Supplied material:

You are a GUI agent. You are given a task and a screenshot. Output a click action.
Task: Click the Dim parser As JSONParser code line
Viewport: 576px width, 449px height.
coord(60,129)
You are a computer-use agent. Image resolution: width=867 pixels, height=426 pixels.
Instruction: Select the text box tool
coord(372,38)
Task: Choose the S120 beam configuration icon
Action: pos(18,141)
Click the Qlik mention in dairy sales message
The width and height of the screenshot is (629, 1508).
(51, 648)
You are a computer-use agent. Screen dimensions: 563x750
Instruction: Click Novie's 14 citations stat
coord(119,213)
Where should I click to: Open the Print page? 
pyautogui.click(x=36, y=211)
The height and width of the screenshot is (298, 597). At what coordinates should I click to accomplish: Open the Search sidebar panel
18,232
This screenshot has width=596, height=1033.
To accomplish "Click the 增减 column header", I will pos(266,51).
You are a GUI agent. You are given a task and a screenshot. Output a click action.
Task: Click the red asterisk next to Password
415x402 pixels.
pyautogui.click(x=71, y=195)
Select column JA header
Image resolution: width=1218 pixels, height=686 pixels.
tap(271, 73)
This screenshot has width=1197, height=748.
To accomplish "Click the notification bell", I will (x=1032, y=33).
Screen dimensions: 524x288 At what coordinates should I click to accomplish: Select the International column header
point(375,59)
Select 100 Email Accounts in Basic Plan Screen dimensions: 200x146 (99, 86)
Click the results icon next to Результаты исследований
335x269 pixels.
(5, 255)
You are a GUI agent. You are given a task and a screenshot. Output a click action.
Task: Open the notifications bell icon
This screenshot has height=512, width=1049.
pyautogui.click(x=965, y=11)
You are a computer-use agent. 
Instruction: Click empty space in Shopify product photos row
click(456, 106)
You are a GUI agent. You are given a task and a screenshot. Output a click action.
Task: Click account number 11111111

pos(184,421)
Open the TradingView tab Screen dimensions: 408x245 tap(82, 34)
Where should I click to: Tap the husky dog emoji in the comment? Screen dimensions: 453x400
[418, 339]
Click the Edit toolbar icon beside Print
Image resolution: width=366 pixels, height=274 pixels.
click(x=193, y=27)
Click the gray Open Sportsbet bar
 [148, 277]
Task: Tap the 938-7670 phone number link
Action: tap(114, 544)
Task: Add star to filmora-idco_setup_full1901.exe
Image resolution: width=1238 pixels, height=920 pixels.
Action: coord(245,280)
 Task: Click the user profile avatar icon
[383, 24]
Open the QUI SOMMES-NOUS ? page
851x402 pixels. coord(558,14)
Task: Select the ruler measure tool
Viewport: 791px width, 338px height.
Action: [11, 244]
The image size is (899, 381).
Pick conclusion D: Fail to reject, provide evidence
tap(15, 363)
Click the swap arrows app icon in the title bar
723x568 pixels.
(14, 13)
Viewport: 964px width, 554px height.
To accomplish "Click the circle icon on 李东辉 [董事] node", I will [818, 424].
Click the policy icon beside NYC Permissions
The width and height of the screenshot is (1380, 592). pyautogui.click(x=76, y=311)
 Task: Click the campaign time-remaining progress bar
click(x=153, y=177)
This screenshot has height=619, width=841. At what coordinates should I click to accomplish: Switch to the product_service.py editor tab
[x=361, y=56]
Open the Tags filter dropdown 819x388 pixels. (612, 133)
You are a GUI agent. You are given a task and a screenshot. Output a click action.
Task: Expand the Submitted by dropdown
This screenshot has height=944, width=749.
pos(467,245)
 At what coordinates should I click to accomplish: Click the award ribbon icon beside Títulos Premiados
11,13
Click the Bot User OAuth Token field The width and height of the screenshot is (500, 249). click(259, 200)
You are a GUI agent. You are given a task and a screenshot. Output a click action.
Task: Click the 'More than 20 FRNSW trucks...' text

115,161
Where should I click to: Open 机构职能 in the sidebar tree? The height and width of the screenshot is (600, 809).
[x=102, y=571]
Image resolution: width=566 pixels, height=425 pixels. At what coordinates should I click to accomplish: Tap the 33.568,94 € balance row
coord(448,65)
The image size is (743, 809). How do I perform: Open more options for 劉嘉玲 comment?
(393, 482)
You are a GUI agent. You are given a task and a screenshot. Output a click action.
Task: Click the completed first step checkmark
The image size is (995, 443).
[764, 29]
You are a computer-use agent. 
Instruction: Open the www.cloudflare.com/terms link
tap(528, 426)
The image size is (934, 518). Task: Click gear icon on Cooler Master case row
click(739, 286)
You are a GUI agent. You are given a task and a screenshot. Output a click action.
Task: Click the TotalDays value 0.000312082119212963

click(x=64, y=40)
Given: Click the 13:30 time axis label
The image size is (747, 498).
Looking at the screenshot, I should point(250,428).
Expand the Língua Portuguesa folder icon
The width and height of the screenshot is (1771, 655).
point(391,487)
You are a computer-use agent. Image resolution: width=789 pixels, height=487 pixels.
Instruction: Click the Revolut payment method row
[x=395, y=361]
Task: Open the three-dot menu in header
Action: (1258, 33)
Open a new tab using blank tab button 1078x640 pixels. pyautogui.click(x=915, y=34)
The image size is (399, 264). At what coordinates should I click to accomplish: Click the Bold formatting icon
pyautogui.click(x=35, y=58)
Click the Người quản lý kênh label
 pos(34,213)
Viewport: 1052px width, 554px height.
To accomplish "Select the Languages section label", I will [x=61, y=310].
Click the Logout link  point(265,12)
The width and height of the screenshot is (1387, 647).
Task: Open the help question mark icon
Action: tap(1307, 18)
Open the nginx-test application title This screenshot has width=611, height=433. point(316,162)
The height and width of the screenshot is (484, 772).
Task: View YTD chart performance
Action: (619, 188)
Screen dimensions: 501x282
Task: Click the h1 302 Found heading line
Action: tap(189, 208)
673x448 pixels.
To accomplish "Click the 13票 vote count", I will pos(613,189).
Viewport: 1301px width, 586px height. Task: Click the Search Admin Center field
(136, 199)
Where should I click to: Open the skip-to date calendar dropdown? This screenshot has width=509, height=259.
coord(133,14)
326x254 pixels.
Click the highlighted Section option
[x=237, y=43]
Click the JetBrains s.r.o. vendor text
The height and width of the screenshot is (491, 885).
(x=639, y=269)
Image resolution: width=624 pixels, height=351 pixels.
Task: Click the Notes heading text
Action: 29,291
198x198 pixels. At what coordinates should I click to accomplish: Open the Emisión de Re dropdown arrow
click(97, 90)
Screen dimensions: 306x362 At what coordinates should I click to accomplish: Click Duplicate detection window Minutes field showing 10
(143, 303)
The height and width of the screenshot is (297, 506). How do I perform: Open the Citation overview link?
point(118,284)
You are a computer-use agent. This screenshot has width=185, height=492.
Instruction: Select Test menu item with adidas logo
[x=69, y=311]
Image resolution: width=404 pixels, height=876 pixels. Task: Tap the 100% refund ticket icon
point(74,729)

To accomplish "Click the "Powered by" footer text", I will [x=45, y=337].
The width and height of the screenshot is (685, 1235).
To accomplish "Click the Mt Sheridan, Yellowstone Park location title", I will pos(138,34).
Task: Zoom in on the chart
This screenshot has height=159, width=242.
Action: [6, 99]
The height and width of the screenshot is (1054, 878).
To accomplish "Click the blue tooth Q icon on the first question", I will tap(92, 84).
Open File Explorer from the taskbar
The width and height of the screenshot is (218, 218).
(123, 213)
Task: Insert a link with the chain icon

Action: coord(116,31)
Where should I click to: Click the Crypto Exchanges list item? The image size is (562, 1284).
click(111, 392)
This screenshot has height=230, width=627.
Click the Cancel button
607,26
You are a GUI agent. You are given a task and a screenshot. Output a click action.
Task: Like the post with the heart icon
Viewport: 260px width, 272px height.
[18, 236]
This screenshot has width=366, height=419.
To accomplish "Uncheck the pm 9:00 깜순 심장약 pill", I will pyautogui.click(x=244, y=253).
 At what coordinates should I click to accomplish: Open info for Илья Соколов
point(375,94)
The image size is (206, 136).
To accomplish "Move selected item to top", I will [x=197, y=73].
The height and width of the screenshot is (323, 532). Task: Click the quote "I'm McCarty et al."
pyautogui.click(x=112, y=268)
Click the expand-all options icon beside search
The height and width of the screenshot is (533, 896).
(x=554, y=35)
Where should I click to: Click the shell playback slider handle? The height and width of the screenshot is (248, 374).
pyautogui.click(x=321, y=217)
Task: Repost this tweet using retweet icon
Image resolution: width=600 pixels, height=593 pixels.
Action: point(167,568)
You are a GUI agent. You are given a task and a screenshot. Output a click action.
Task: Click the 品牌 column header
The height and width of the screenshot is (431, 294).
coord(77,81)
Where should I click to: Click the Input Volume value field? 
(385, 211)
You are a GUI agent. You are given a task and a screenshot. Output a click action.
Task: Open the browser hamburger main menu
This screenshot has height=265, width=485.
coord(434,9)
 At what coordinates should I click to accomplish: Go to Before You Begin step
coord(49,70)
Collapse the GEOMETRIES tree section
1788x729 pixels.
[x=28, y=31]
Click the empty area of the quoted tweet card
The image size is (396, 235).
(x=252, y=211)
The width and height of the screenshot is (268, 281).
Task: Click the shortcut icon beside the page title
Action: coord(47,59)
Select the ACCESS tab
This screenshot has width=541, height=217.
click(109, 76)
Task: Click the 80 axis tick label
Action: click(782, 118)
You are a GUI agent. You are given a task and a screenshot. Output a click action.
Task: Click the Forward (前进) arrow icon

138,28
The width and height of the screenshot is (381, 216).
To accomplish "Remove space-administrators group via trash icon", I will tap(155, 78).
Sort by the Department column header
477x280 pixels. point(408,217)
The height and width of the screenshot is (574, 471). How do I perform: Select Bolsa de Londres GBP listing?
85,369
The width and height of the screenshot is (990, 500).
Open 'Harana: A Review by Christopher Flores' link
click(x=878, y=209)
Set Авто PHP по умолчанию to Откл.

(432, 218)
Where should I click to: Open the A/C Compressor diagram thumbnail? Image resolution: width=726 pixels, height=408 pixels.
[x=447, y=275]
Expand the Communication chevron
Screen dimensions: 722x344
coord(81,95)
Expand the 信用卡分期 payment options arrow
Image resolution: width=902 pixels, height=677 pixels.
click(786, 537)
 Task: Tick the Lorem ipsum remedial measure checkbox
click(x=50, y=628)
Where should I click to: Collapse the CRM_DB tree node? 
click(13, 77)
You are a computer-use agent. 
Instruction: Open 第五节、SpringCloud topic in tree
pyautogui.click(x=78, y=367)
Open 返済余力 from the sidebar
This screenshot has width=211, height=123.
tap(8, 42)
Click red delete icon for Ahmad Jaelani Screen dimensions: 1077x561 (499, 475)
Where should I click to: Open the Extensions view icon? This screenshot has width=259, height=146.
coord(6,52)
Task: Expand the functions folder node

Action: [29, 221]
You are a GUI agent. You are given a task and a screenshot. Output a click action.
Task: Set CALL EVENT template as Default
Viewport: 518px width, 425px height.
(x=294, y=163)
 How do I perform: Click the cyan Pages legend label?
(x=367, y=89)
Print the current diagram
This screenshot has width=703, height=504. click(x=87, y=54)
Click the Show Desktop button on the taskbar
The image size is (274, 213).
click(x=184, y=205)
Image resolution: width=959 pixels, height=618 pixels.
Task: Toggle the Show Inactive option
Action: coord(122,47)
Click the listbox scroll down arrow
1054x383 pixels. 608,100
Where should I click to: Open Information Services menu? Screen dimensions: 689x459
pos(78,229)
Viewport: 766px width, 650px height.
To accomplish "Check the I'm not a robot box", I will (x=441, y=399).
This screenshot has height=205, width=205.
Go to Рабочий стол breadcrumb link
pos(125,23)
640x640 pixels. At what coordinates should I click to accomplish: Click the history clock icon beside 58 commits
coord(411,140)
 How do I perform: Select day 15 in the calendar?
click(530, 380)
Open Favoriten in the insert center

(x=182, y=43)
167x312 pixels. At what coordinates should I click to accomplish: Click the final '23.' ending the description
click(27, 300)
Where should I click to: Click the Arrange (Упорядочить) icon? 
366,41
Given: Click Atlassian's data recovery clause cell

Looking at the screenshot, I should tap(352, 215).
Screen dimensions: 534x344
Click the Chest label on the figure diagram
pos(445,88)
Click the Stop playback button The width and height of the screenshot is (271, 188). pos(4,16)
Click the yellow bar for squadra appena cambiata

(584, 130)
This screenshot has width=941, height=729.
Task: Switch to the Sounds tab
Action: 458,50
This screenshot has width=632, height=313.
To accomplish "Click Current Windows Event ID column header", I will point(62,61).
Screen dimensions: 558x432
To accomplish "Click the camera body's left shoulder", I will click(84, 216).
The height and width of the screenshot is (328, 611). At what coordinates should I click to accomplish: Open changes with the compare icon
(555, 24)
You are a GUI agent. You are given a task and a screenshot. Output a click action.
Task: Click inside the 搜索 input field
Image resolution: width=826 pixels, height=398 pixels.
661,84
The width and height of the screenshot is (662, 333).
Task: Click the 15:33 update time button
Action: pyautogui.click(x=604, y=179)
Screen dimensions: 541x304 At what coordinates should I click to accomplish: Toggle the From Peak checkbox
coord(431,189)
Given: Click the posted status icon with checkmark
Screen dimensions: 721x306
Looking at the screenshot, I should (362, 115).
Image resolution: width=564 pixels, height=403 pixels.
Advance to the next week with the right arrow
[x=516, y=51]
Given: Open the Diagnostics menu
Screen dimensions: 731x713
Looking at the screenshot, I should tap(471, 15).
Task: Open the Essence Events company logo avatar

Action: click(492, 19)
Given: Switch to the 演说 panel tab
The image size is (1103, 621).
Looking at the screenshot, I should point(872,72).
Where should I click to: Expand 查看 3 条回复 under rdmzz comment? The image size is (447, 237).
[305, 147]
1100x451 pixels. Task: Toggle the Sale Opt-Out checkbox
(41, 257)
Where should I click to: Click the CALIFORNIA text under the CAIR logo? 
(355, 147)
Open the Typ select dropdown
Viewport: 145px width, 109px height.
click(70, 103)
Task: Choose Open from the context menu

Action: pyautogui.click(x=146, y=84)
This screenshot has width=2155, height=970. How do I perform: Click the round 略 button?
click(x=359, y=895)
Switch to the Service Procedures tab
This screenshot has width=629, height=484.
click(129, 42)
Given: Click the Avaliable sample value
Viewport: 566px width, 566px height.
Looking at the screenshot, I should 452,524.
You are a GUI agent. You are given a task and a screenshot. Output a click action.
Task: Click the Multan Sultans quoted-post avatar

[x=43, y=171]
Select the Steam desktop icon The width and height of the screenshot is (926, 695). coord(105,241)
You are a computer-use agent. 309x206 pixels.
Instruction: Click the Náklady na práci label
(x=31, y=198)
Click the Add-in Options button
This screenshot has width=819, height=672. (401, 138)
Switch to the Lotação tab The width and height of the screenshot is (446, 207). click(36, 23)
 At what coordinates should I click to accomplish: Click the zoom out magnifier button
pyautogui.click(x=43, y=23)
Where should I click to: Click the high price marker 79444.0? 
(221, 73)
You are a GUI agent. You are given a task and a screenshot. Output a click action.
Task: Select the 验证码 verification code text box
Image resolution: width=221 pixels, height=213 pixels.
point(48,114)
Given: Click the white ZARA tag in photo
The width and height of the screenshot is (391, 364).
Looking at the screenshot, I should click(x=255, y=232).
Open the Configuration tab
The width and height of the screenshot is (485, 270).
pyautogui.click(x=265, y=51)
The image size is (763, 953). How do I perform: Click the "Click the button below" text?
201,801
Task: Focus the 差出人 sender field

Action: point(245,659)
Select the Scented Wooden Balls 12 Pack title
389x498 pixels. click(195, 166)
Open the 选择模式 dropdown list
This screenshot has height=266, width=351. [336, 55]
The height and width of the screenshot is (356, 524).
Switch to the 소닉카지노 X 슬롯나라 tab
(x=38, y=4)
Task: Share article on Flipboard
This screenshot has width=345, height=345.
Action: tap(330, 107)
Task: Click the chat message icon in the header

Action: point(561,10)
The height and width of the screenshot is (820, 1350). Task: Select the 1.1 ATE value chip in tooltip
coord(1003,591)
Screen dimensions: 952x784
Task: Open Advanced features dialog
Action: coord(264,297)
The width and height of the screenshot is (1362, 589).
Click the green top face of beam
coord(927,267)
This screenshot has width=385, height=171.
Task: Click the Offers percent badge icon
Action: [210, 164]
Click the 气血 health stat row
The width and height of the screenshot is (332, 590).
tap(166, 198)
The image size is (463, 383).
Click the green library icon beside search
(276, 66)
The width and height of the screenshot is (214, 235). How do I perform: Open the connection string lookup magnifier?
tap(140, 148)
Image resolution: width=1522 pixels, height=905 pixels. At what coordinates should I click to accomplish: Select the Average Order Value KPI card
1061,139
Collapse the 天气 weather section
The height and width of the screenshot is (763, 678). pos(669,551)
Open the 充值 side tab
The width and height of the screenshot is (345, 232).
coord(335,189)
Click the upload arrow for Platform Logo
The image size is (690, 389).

What is expected:
Lines with "using" in the listing above: count them and give the total, nothing else.

Exercise result:
2